■ Problem details ■
Work out how many lines of the data contain "next" and reply with that number alone.

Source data
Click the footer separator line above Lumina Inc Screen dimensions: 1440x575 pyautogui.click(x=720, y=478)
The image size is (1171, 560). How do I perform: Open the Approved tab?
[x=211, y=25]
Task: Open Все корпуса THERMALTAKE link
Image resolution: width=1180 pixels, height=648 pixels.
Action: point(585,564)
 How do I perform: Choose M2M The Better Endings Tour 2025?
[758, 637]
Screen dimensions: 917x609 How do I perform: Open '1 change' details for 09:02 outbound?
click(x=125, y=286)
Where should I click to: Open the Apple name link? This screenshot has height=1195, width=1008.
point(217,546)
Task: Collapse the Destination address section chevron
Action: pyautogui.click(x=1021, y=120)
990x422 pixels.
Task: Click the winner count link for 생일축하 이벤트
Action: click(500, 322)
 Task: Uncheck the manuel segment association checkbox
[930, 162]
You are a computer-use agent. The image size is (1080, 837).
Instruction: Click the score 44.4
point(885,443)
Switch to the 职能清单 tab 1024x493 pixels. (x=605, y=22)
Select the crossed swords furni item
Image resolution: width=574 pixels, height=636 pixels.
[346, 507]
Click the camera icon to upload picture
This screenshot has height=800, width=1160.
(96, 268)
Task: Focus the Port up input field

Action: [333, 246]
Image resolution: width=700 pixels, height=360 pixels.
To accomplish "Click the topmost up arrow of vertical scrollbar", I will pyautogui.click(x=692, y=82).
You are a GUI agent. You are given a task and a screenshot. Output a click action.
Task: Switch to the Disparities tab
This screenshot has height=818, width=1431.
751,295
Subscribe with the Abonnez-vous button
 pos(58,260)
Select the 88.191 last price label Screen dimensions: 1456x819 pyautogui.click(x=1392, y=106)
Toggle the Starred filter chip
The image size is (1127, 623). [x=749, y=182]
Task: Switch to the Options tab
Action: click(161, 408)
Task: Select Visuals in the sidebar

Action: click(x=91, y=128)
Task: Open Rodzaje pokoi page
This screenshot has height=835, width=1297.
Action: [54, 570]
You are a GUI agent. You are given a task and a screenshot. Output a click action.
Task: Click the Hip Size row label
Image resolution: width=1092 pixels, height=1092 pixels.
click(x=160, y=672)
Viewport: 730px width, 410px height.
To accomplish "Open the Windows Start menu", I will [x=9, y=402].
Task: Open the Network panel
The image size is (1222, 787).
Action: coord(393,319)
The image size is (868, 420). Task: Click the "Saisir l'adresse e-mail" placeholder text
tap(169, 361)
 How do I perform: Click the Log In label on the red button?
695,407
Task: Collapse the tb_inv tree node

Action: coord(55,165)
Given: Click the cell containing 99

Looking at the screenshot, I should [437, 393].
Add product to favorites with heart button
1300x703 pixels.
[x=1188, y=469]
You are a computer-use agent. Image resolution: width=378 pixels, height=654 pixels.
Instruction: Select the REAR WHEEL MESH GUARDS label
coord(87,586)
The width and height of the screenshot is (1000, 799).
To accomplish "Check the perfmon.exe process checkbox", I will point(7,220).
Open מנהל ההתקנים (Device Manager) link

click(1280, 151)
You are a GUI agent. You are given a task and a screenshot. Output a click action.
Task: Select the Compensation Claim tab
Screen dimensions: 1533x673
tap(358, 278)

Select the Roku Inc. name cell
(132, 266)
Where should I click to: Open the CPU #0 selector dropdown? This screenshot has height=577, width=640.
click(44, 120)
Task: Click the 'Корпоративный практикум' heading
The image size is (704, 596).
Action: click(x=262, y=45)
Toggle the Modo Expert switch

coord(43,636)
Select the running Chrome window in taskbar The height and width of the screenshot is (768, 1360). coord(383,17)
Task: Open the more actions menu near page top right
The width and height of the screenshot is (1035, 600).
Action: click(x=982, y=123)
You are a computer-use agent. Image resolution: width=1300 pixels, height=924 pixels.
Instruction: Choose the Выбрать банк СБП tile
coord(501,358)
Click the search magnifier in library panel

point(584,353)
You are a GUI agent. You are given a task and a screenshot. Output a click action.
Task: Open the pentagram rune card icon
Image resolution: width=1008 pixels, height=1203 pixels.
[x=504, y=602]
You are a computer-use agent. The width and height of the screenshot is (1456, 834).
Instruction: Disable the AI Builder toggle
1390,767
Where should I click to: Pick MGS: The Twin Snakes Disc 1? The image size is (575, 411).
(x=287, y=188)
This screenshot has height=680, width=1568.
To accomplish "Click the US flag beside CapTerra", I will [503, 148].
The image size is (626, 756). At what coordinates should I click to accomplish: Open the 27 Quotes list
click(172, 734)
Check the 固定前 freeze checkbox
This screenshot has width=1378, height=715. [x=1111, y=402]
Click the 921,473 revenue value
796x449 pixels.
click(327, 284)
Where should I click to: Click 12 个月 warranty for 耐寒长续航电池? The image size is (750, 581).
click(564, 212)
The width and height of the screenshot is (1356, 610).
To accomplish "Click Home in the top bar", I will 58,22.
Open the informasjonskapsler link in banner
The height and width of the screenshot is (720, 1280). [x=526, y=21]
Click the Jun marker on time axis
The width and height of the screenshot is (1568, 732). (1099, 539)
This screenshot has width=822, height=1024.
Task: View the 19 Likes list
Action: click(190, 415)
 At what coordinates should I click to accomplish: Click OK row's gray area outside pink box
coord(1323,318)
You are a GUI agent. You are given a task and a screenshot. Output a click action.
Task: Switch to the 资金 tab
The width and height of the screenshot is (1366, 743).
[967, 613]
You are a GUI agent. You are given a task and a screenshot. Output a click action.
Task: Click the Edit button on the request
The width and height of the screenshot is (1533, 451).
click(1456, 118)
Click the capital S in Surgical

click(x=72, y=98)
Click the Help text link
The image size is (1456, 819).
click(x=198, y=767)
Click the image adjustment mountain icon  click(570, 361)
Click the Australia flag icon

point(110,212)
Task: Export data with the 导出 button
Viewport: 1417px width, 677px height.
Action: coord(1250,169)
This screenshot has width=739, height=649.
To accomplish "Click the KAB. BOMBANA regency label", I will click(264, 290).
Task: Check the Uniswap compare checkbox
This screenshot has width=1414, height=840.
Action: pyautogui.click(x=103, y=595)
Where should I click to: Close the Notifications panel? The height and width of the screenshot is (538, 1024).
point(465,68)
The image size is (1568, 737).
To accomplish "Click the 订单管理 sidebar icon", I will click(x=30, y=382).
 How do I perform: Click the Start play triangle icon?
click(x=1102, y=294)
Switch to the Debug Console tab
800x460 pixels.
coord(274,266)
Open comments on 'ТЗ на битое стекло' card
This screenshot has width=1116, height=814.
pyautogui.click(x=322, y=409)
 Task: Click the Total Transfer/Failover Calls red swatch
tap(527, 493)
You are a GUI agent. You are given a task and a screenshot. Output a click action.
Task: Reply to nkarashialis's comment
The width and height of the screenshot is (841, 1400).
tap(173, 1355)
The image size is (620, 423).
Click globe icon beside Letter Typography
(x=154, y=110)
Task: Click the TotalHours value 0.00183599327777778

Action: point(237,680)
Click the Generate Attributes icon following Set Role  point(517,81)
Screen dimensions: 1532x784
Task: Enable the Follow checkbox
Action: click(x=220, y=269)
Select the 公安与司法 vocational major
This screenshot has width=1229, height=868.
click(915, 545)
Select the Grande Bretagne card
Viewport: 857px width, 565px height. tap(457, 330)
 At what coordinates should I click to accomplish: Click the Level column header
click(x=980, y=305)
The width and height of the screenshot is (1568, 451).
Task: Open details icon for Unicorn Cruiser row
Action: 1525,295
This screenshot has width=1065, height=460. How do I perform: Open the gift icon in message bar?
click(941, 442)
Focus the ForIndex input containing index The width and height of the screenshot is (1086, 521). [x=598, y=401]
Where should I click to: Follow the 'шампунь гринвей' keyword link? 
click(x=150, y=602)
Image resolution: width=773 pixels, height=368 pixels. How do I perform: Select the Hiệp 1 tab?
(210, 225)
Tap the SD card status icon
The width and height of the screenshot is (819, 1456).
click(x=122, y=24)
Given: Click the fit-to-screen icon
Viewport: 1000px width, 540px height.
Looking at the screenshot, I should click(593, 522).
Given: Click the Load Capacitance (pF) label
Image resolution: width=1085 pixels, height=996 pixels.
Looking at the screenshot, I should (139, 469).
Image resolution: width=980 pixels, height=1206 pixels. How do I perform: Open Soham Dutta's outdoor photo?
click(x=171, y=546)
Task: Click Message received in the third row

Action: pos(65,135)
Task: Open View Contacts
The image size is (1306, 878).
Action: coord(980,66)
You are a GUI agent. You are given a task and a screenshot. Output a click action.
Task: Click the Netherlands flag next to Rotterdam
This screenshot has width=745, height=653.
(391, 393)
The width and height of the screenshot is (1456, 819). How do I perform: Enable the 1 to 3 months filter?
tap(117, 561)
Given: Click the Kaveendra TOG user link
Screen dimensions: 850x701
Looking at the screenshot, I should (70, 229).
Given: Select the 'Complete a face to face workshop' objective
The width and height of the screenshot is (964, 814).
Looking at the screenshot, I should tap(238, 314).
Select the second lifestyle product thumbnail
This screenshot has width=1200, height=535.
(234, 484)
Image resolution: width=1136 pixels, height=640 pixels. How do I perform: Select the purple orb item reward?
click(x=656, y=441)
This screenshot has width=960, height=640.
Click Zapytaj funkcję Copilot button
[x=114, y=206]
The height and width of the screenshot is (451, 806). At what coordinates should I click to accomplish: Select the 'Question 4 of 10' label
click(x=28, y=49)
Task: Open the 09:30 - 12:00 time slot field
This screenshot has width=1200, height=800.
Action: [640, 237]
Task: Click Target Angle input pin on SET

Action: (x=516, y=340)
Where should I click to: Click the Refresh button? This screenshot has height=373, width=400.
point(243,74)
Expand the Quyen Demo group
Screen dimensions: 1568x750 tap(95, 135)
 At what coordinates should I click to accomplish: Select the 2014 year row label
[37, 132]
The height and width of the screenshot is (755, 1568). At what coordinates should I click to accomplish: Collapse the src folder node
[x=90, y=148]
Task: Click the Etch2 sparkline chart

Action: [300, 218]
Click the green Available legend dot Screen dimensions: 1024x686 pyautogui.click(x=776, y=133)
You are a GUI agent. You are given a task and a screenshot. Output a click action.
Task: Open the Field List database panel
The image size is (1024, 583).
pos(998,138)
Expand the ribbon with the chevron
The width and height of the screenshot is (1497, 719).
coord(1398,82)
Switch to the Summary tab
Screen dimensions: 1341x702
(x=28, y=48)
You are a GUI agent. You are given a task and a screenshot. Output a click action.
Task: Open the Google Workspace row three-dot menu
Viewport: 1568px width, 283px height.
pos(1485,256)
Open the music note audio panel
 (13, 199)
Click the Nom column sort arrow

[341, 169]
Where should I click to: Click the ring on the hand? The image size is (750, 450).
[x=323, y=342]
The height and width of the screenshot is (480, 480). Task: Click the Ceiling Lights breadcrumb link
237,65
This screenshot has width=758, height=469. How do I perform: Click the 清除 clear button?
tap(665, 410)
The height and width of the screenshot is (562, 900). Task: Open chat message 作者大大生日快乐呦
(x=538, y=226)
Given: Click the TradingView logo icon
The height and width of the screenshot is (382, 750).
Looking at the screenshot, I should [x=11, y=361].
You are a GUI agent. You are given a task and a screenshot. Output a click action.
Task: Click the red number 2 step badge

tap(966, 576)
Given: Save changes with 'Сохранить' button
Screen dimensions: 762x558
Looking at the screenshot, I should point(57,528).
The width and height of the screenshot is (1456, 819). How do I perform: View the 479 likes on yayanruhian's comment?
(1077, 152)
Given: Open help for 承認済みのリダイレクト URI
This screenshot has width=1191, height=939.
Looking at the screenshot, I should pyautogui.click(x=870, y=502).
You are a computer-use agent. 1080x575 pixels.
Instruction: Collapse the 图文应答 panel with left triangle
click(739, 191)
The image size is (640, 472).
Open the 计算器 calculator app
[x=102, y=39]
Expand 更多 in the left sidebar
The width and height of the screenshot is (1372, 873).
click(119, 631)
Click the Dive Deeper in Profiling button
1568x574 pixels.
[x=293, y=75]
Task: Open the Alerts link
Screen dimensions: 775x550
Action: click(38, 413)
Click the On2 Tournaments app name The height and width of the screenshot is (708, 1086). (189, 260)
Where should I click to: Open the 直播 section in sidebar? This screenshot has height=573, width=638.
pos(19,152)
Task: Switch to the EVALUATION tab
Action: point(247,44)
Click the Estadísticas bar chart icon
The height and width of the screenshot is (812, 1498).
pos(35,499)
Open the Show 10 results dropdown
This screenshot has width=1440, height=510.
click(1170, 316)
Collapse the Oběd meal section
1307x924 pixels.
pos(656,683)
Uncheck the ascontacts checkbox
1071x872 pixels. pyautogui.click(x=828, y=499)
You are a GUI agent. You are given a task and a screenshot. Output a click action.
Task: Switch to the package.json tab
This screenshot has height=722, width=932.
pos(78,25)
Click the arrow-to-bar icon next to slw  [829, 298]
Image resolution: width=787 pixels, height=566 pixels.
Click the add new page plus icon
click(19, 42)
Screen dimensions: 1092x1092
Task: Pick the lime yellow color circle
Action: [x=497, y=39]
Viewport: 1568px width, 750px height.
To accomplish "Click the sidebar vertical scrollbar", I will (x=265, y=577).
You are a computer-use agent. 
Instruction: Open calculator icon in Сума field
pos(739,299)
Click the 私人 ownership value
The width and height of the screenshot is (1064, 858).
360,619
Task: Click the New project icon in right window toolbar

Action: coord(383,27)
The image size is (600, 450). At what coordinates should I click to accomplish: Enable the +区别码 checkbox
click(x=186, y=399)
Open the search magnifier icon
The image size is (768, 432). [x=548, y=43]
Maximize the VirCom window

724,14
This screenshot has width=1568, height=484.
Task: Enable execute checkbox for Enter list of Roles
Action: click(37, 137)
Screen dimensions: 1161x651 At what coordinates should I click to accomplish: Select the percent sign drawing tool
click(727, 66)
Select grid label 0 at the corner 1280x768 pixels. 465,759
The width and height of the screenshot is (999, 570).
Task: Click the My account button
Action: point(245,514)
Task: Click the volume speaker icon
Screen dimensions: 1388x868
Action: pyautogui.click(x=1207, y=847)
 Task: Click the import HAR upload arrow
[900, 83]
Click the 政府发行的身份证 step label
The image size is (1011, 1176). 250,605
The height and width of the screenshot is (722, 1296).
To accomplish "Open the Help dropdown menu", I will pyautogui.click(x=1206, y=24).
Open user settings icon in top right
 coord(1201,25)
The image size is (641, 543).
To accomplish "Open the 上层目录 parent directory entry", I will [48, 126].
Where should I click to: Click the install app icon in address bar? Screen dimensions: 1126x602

■ Answer to this problem ■
2